Listing
┄┄┄┄┄┄┄┄┄┄┄┄┄┄┄┄┄┄┄┄

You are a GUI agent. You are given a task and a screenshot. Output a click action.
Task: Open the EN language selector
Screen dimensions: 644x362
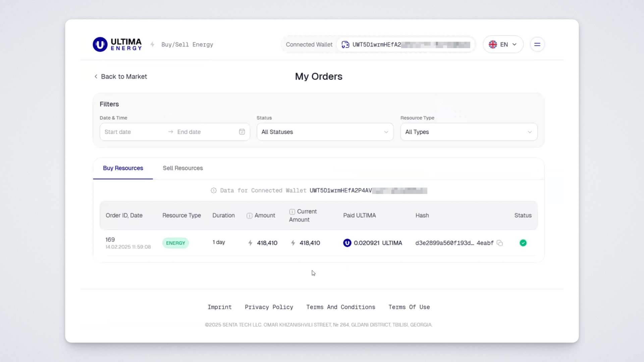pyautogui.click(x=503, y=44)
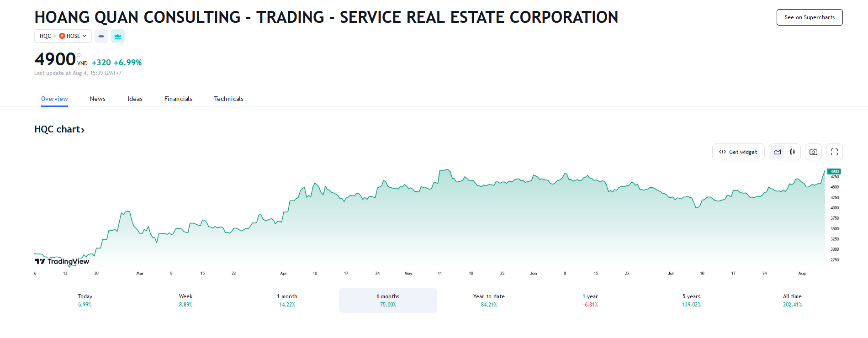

┄┄┄┄┄┄┄┄┄┄┄┄┄┄┄┄┄┄┄┄

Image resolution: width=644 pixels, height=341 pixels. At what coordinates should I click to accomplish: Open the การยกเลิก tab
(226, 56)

┄┄┄┄┄┄┄┄┄┄┄┄┄┄┄┄┄┄┄┄

Problem statement
Print the lines over again exactly as they appear, starting with the line that contains "You are a GUI" and going on through the line that contains "pyautogui.click(x=503, y=44)", with both of those lines included. Leave the pictures out of your answer.

Correct response
You are a GUI agent. You are given a task and a screenshot. Output a click action.
Task: Open the EN language selector
Screen dimensions: 644x362
pyautogui.click(x=503, y=44)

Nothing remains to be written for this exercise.